Bu benlik nefs ü şûmenden reha ol
Hakk'ın birliğine İkrar ide kalb ile dil

      Nefs-u şûmen:Uğursuz nefs, Reha: Kurtuluş, kurtulma, halâsolmak demektir. Buna göre, cehalet ve gafletle kendine nisbet ettiğin benlik, nefs uğursuzluğundan kurtulup, Hakk’ın birliğini ifade eden “Lâilaheillallah Muhammeden Resulullah” tevhidini kalbinle tasdik dil’in ile de ikrar ettiğin gibi, tevhidin hakikatı keşfi irfanına erişmeye çalış.  

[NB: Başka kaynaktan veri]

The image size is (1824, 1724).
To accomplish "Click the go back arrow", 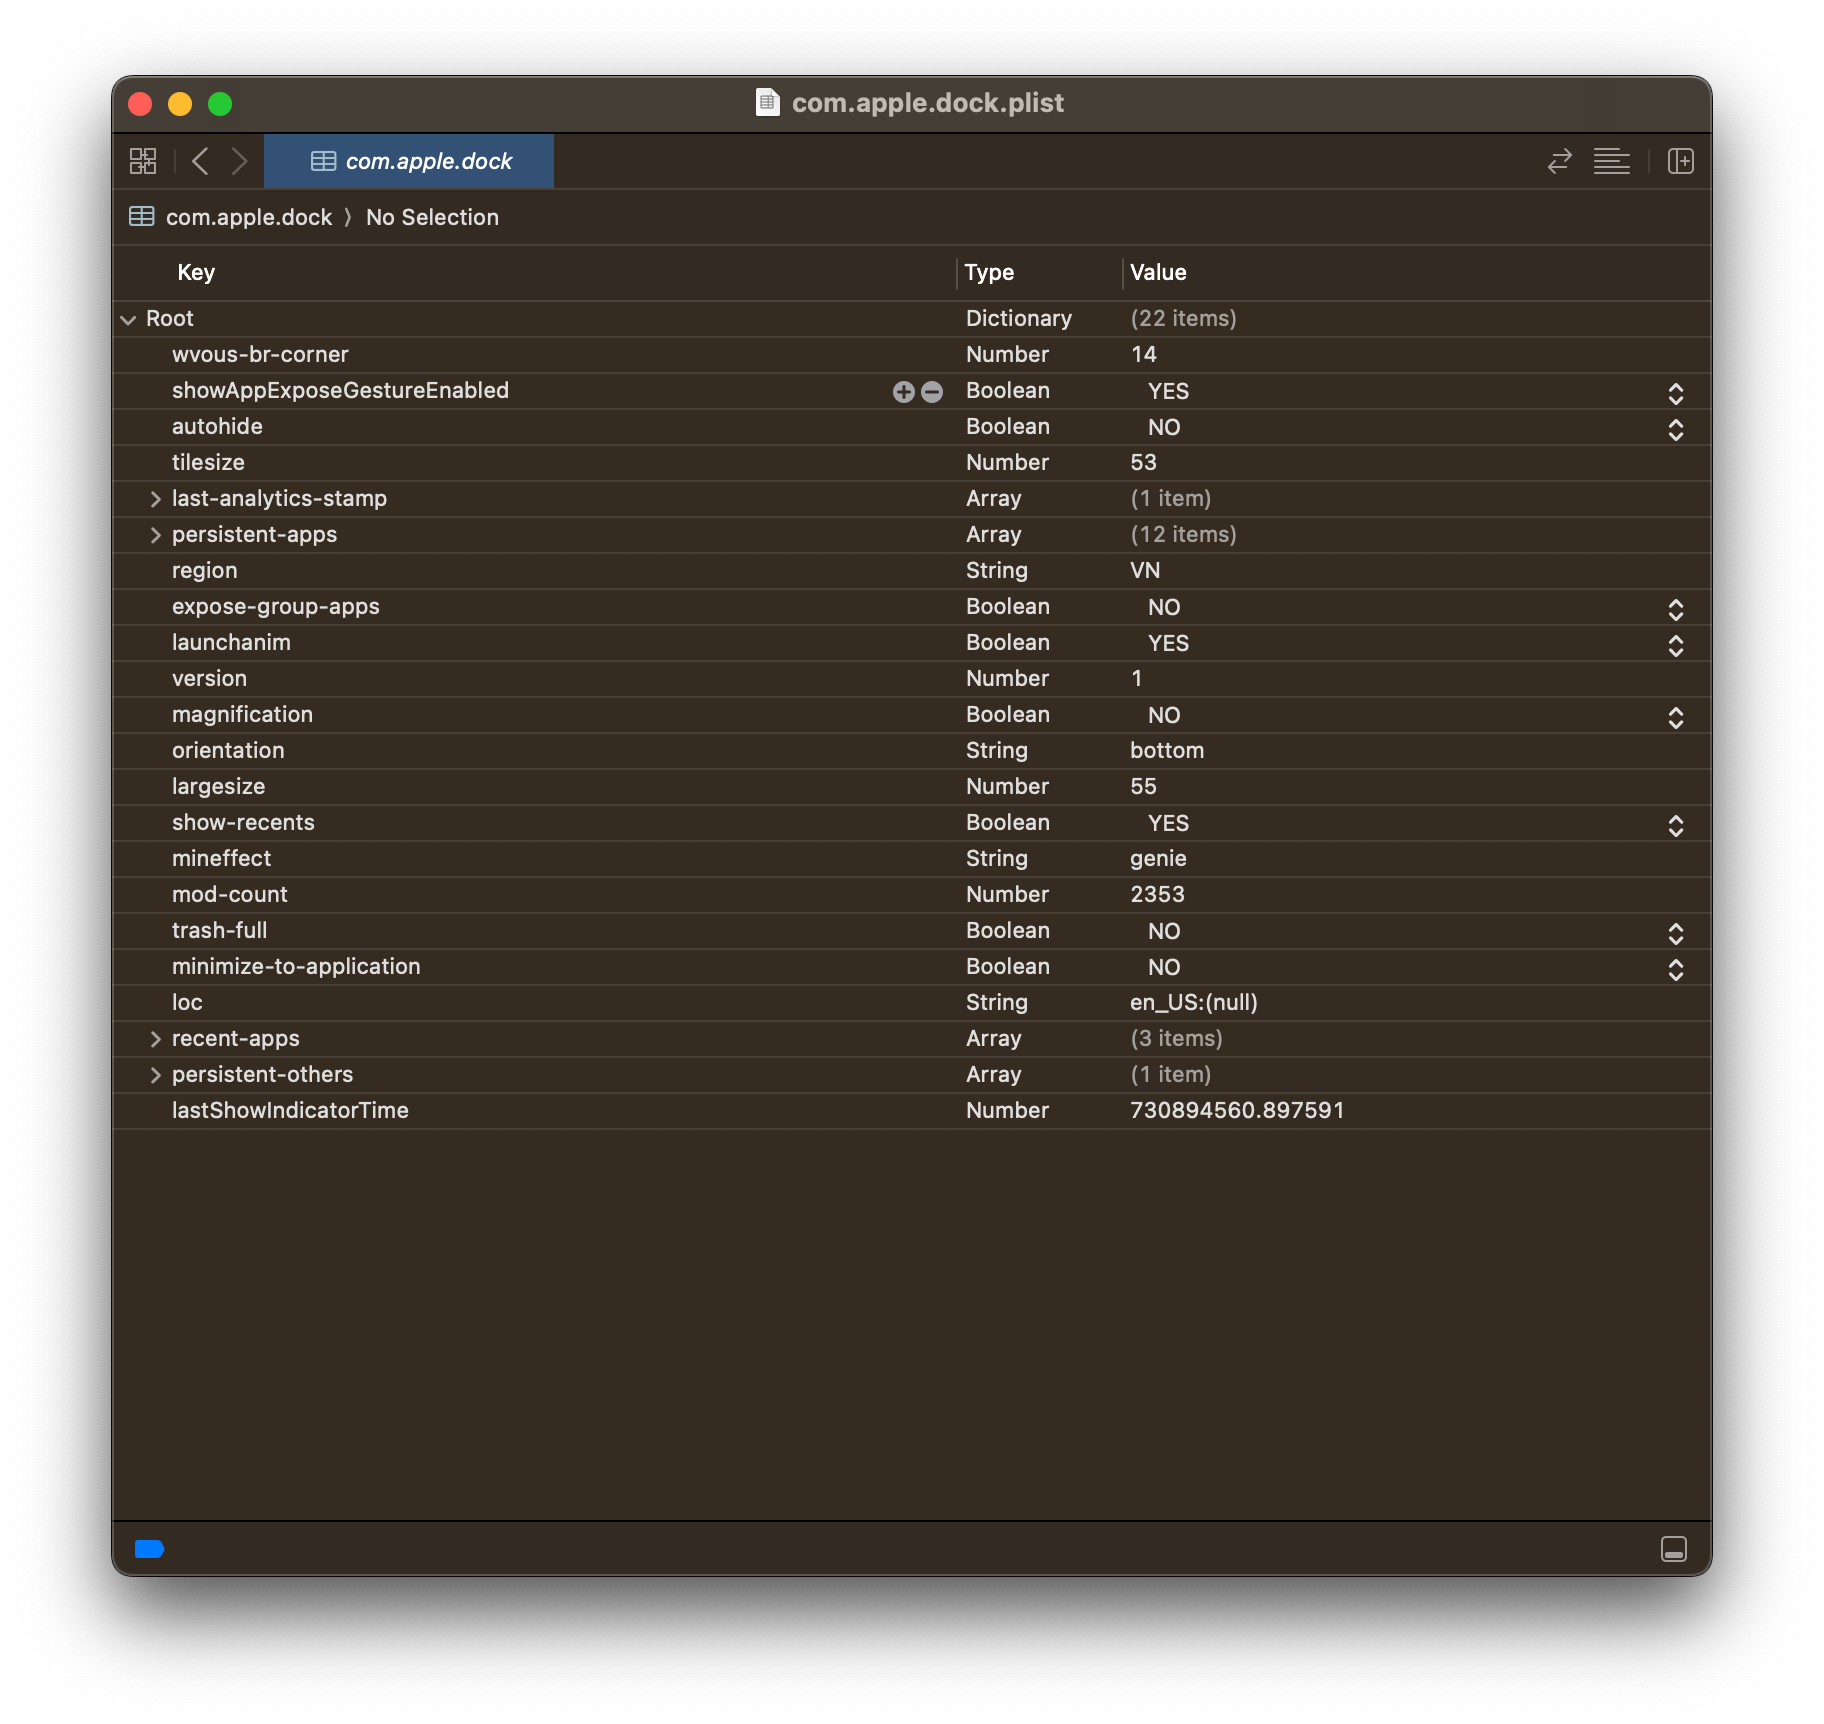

Fenafişşeyh fenafiilah dahi kıl
Bu yolda emr-i hak telkin-i kâmil

      Şeyh: Mürşid, Fenafişşeyh:Mürşidin telkin-i irşadında yok / fena olmak,Fenafillâh; Allah’ta yok olmak, manalarına gelir.
Fenafişşeyh; benliğinden tenezzül ederek kâmil olan mürşidin / şeyhin vahiy kaynaklı âli prensipler telkininin hakimiyet ve galipliğine teslimiyetle yok / fena olmaktır. Çünkü kâmil olan bir şeyh / mürşid, Allah’ın emri dışında hiçbir şey telkin etmez. Kâmil’in telkin ettiği değerler, muhakkak kesinlikle Kur’an kaynaklı olur. Ve kâmil’in âli prensipler olan telkinini emri ilâhi ve meratibi ilâhi tarifi oluşturur.
Mesela; kâmil ne eksik ne fazla beş vakit namaz kıl dediğinde bu emir kimin emridir? Elbette Allah’ın vahiyle olan emridir. Kâmil daim zikirle Allahı zikret diyorsa, bu kimin emridir? Elbette Allah’ın vahiyle olan emridir. Kâmil her fiilin faili Allah’tır diyorsa, bu kimin beyanıdır? Elbette Kur’an beyanıdır. Bunun gibi olan kâmil mürşidin / şeyhin vahiy kaynaklı emir ve tavsiyeleri, Allah’ın emirlerini tebliğden başka bir şey olmadığından, Kâmil mürşidin (şeyhin) Allah’ın emri olan âli prensipler telkin-i irşadı galibiyeti hakimiyetine, benliğinden tenezzül ederek salikin teslim olması, fenafişşeyh olmaktır.
Çünkü eğer bir şeyh / mürşid kâmil ise, onun Allah’ın emir ve yasaklarıyla ters düşen, kurana uymayan, vahiyle çelişen hiçbir emir ve tavsiyesi olmaz. Eğer bir şeyh / mürşid, Allah’ın emir ve yasaklarına ters düşen, kuran dışı, vahiyle örtüşmeyen bir değer emir ve tavsiyede bulunursa, o emir ve tavsiyeye asla uyulmaz. Ve o mürşidin kâmil olmadığına, nakıs eksik bir mürşid olduğuna hükmedilir.
      Bir kimse, zamanın kâmil mürşidinin / şeyhinin Allah’ın emri olan âli prensipler ve zikri daim uyanıklığıyla, tevhid mertebeleri olarak ifade edilen Allah’ın makamlarından tevhidi efal, tevhidi sıfat ve tevhidi zat makamlarının keşfi irfanına mazhar olursa. O kulun kendine ve cümle âleme nisbetle varlığı fenafillâh, yani Allah’ta yok / fena olur.  Ve o kul Rabbine kavuşarak, Rabbinden gayrı bir şey müşahade etmez.
      Bunu beyanlamürşidi kâmil’in vahiy kaynaklı âli prensipler telkini galibiyet ve hâkimiyetine, benliğinden tenezzül ederek teslim ile fenafişşeyh olduğun gibi. Onun telkini olan zikri daim uyanıklığı ve tevhidi hakiki keşfi irfanı ile fenafiilah dahi kıl, çünkü bu yolda emr-i hak telkin-i kâmil’dir, buyruluyor. Yani kâmil mürşidin (şeyhin) âli prensipler telkini, Cenab-ı Hakk’ın emridir, kâmilin emri Allah’ın emrinden başka bir şey değildir, demektir.   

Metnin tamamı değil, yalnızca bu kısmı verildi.